Input records:
────

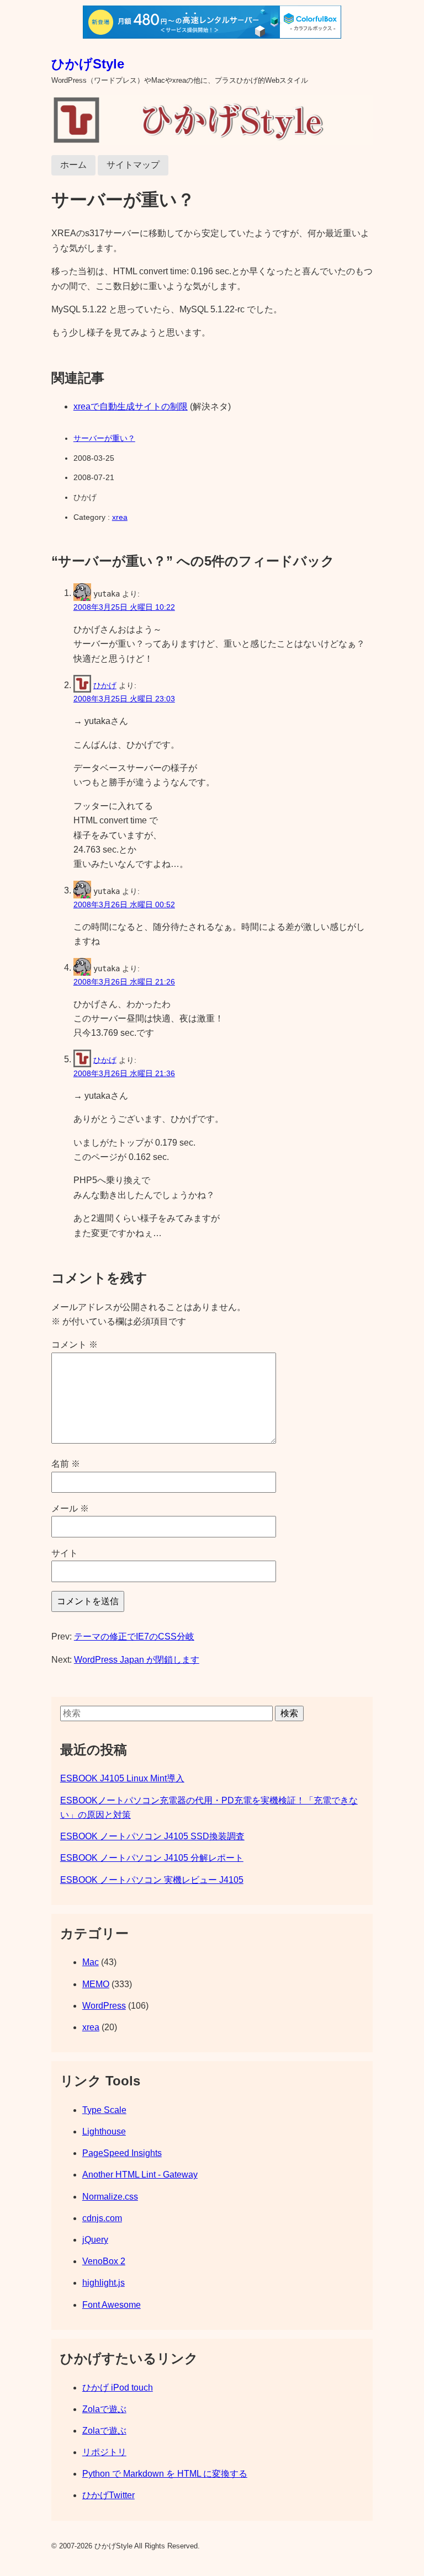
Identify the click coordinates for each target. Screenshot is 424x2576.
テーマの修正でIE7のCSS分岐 (134, 1636)
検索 (289, 1713)
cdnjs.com (102, 2218)
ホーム (73, 164)
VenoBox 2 (103, 2261)
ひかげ (104, 685)
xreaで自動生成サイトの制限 (130, 406)
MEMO (95, 1984)
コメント (74, 1344)
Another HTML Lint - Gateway (140, 2174)
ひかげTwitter (108, 2495)
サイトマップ (133, 164)
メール (70, 1508)
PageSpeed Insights (122, 2153)
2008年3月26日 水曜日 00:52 (124, 904)
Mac (90, 1962)
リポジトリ (104, 2452)
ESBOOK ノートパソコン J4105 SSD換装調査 (152, 1836)
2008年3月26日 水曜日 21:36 (124, 1073)
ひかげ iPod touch (117, 2387)
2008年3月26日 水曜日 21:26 (124, 981)
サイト (64, 1553)
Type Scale (104, 2110)
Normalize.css (110, 2196)
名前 (65, 1463)
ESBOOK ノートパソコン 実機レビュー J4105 (151, 1880)
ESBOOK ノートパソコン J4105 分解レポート (151, 1857)
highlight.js (103, 2282)
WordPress (104, 2005)
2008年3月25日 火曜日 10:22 (124, 607)
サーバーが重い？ (104, 438)
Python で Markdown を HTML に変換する (164, 2473)
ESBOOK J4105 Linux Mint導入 (122, 1778)
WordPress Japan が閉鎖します (136, 1659)
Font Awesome (111, 2304)
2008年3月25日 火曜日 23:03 (124, 698)
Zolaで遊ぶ (104, 2409)
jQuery (95, 2239)
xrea (120, 517)
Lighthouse (104, 2131)
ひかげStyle (87, 63)
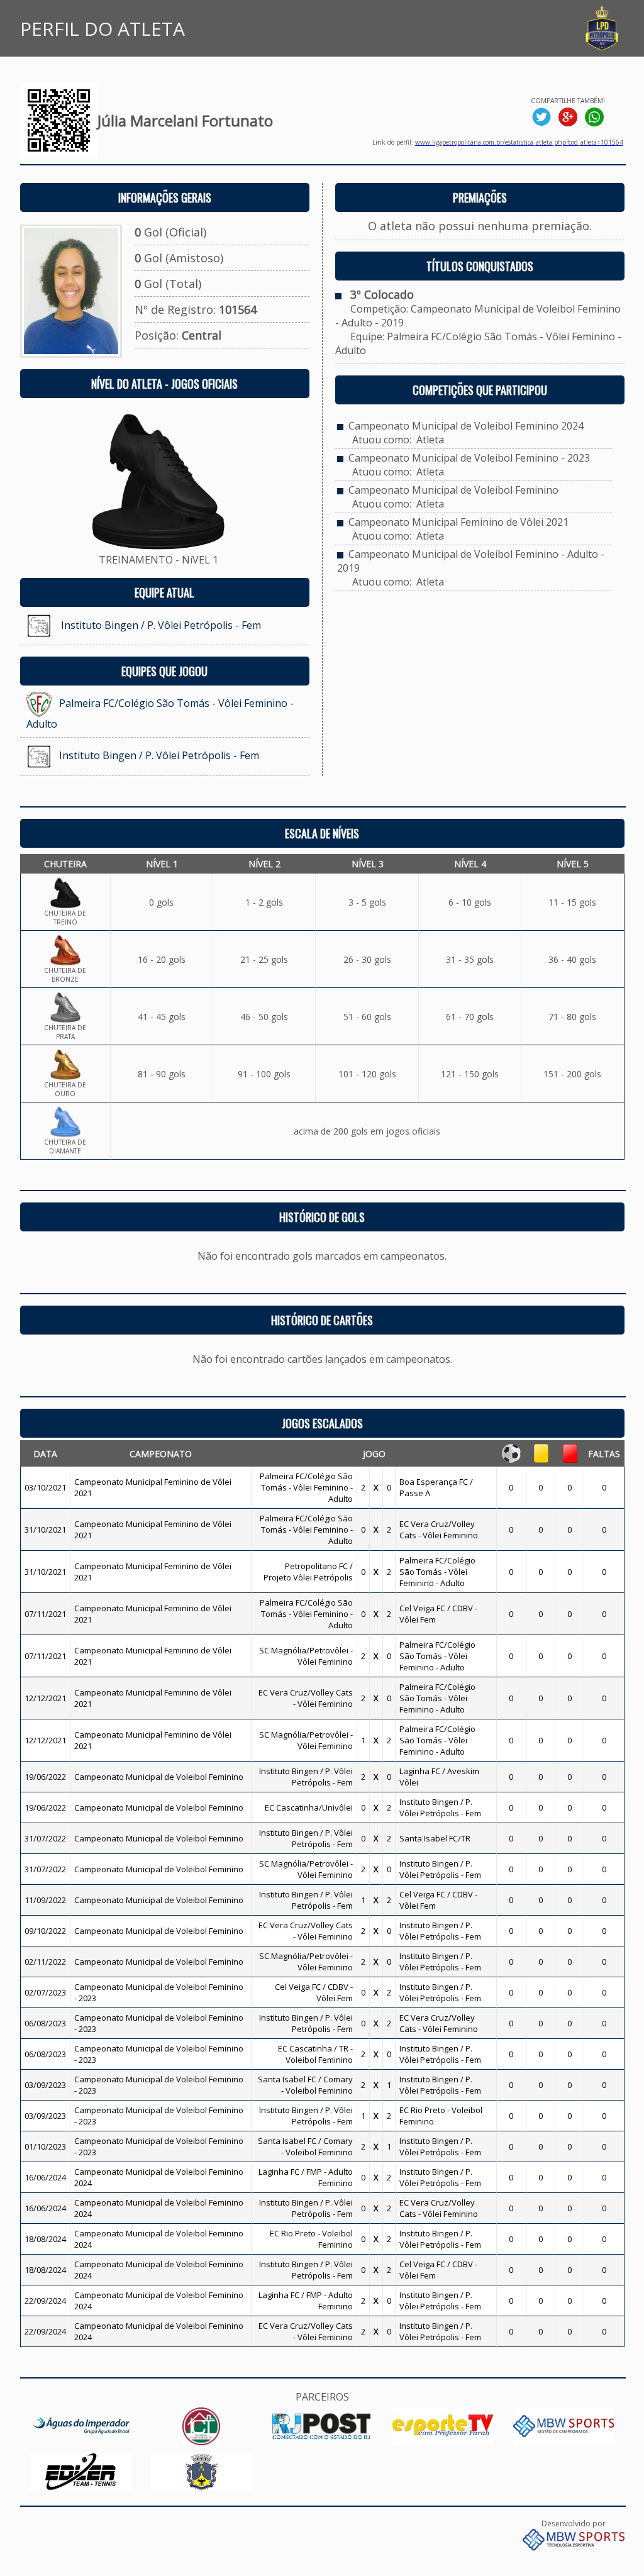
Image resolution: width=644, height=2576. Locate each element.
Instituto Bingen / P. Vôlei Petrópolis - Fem (161, 625)
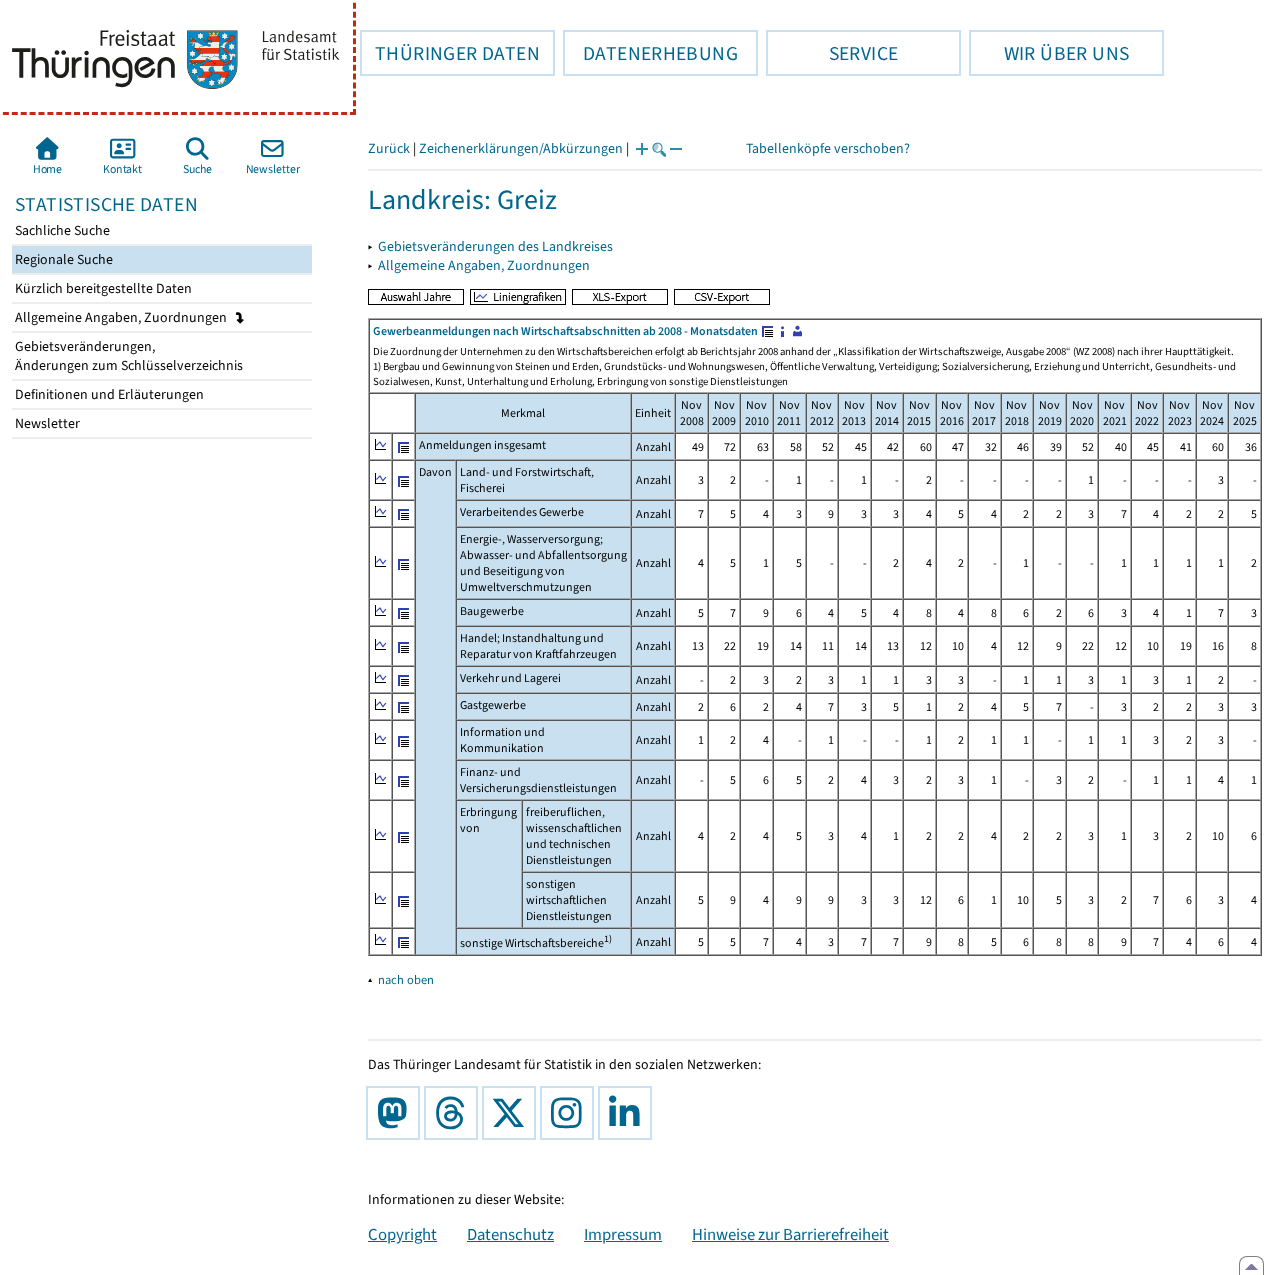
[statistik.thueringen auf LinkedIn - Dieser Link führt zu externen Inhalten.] (629, 1113)
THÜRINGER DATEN (450, 53)
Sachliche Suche (61, 230)
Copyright (402, 1234)
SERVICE (832, 53)
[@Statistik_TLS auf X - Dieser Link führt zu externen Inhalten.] (513, 1113)
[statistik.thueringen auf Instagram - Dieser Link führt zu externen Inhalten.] (571, 1113)
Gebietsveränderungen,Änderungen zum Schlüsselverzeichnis (127, 356)
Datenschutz (510, 1234)
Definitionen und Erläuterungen (108, 394)
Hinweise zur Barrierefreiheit (790, 1234)
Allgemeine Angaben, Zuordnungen (122, 317)
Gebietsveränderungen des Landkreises (495, 246)
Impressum (623, 1234)
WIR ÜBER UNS (1049, 53)
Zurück (389, 148)
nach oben (406, 979)
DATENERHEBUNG (650, 53)
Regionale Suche (62, 259)
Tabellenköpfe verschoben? (828, 148)
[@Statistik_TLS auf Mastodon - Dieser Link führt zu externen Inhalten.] (397, 1113)
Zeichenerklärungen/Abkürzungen (521, 148)
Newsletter (46, 423)
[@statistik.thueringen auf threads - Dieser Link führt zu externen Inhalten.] (455, 1113)
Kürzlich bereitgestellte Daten (102, 288)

────

Problem statement: Your reply should hold every line from the data that contains "each", copied in full.

Solution to the exercise:
Identify the click coordinates for each target. Screenshot is 424x2576.
Image resolution: width=644, height=2576. Locate each element.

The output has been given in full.